» **DATASET**:
-- -- --
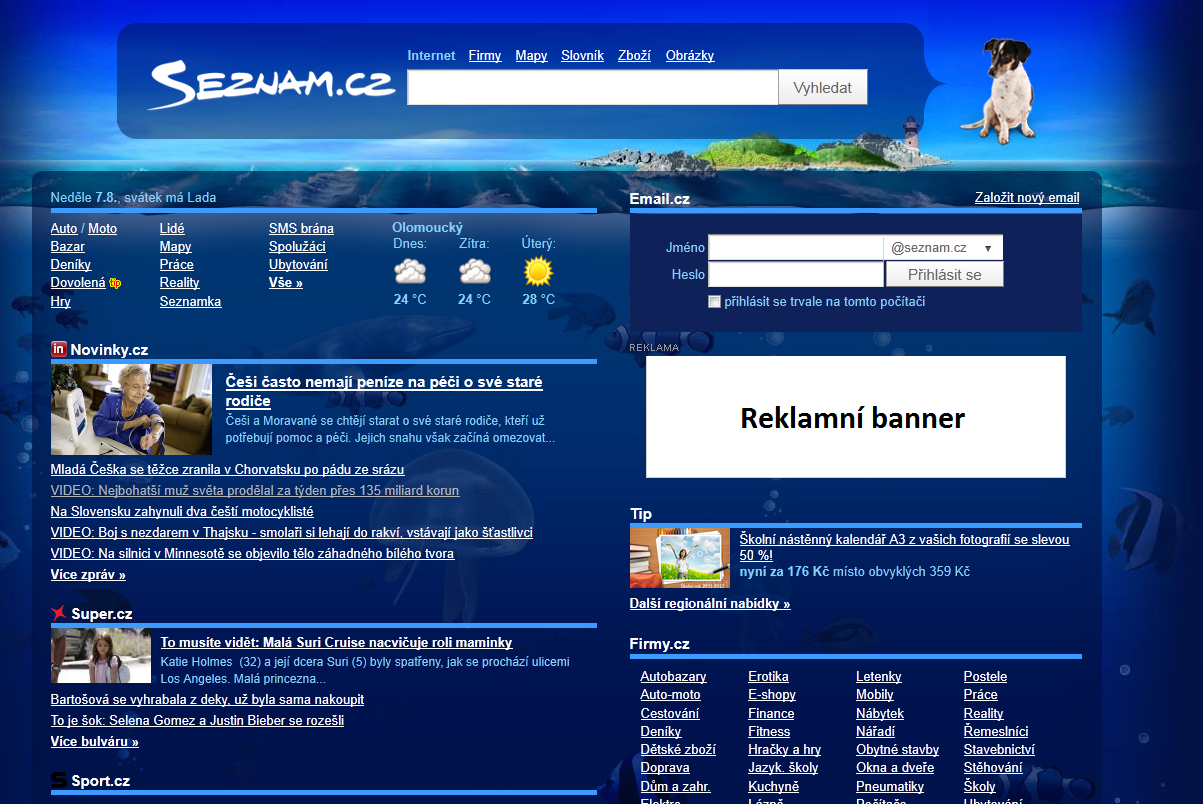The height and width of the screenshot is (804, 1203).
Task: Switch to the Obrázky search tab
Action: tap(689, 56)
-- -- --
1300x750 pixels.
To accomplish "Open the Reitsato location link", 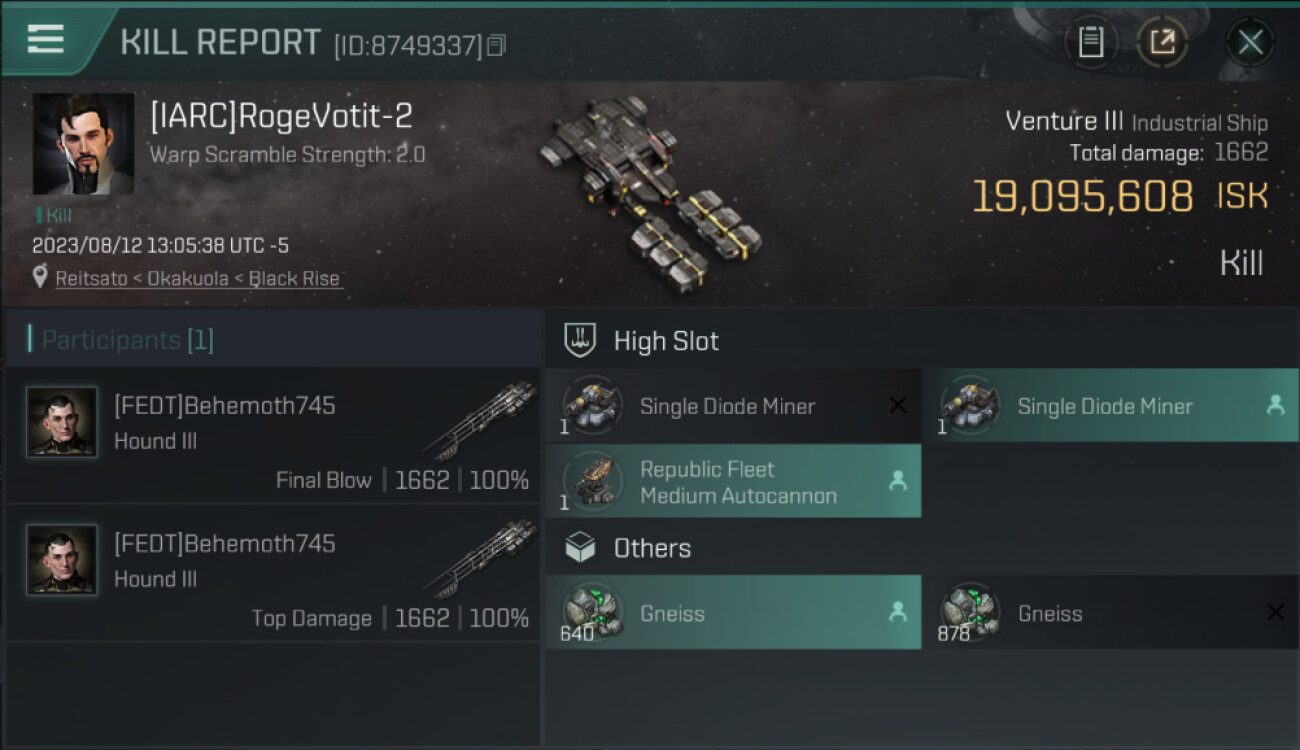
-- -- --
» **PROMPT**:
Text only, no pictures: please print exactly the lines above from the line with "1300x750 pixels." up to and including the line with "the Reitsato location", and nothing else.

» **WRITTEN REPLY**:
1300x750 pixels.
To accomplish "Open the Reitsato location link", 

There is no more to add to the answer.